— START —

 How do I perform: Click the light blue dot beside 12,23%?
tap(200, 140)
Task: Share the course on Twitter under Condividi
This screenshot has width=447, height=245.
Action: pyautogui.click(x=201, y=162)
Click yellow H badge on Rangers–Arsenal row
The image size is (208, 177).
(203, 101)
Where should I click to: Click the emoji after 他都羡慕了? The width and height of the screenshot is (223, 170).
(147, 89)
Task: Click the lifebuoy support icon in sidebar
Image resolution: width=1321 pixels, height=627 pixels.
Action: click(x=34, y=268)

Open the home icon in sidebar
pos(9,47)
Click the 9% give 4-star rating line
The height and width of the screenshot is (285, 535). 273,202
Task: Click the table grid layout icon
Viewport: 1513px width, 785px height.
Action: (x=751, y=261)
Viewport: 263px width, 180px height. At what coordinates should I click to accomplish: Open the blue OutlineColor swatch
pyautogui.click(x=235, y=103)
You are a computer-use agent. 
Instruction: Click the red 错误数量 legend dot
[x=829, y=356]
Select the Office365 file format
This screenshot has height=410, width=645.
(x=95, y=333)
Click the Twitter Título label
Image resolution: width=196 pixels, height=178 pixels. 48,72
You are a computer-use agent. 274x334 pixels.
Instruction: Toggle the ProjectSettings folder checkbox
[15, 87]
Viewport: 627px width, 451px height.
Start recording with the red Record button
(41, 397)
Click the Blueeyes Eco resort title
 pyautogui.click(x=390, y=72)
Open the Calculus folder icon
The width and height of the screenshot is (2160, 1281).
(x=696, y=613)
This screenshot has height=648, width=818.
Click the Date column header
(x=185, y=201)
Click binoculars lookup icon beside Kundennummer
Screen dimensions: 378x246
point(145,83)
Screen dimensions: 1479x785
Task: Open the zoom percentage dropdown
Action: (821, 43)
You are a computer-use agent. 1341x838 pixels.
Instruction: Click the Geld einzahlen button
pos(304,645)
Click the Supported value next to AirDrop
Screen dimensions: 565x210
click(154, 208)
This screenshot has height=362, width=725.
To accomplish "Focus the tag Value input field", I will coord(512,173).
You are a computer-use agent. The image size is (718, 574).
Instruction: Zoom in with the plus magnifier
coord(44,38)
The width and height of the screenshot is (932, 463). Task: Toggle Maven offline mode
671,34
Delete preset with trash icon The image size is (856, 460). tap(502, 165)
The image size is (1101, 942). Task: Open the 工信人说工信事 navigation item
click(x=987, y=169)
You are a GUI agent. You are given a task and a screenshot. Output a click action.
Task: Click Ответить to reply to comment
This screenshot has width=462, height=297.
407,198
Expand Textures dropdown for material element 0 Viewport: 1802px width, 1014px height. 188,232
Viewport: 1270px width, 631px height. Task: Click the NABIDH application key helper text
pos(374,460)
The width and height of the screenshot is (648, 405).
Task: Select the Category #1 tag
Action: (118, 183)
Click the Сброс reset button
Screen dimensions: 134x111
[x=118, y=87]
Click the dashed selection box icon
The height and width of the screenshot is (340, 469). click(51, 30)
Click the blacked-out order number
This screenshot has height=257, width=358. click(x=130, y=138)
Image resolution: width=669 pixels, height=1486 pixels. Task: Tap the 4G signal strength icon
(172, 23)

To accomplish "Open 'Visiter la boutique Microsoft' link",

— END —

__EXERCISE AIM__. Please repeat the material above, swapping "sidebar" for "side panel" and changing nothing else.

__FULL OUTPUT__.
 How do I perform: Click the light blue dot beside 12,23%?
tap(200, 140)
Task: Share the course on Twitter under Condividi
This screenshot has width=447, height=245.
Action: pyautogui.click(x=201, y=162)
Click yellow H badge on Rangers–Arsenal row
The image size is (208, 177).
(203, 101)
Where should I click to: Click the emoji after 他都羡慕了? The width and height of the screenshot is (223, 170).
(147, 89)
Task: Click the lifebuoy support icon in side panel
Image resolution: width=1321 pixels, height=627 pixels.
Action: click(x=34, y=268)

Open the home icon in side panel
pos(9,47)
Click the 9% give 4-star rating line
The height and width of the screenshot is (285, 535). 273,202
Task: Click the table grid layout icon
Viewport: 1513px width, 785px height.
Action: (x=751, y=261)
Viewport: 263px width, 180px height. At what coordinates should I click to accomplish: Open the blue OutlineColor swatch
pyautogui.click(x=235, y=103)
You are a computer-use agent. 
Instruction: Click the red 错误数量 legend dot
[x=829, y=356]
Select the Office365 file format
This screenshot has height=410, width=645.
(x=95, y=333)
Click the Twitter Título label
Image resolution: width=196 pixels, height=178 pixels. 48,72
You are a computer-use agent. 274x334 pixels.
Instruction: Toggle the ProjectSettings folder checkbox
[15, 87]
Viewport: 627px width, 451px height.
Start recording with the red Record button
(41, 397)
Click the Blueeyes Eco resort title
 pyautogui.click(x=390, y=72)
Open the Calculus folder icon
The width and height of the screenshot is (2160, 1281).
(x=696, y=613)
This screenshot has height=648, width=818.
Click the Date column header
(x=185, y=201)
Click binoculars lookup icon beside Kundennummer
Screen dimensions: 378x246
point(145,83)
Screen dimensions: 1479x785
Task: Open the zoom percentage dropdown
Action: (821, 43)
You are a computer-use agent. 1341x838 pixels.
Instruction: Click the Geld einzahlen button
pos(304,645)
Click the Supported value next to AirDrop
Screen dimensions: 565x210
click(154, 208)
This screenshot has height=362, width=725.
To accomplish "Focus the tag Value input field", I will coord(512,173).
You are a computer-use agent. The image size is (718, 574).
Instruction: Zoom in with the plus magnifier
coord(44,38)
The width and height of the screenshot is (932, 463). Task: Toggle Maven offline mode
671,34
Delete preset with trash icon The image size is (856, 460). tap(502, 165)
The image size is (1101, 942). Task: Open the 工信人说工信事 navigation item
click(x=987, y=169)
You are a GUI agent. You are given a task and a screenshot. Output a click action.
Task: Click Ответить to reply to comment
This screenshot has width=462, height=297.
407,198
Expand Textures dropdown for material element 0 Viewport: 1802px width, 1014px height. 188,232
Viewport: 1270px width, 631px height. Task: Click the NABIDH application key helper text
pos(374,460)
The width and height of the screenshot is (648, 405).
Task: Select the Category #1 tag
Action: (118, 183)
Click the Сброс reset button
Screen dimensions: 134x111
[x=118, y=87]
Click the dashed selection box icon
The height and width of the screenshot is (340, 469). click(51, 30)
Click the blacked-out order number
This screenshot has height=257, width=358. click(x=130, y=138)
Image resolution: width=669 pixels, height=1486 pixels. Task: Tap the 4G signal strength icon
(172, 23)

To accomplish "Open 'Visiter la boutique Microsoft' link",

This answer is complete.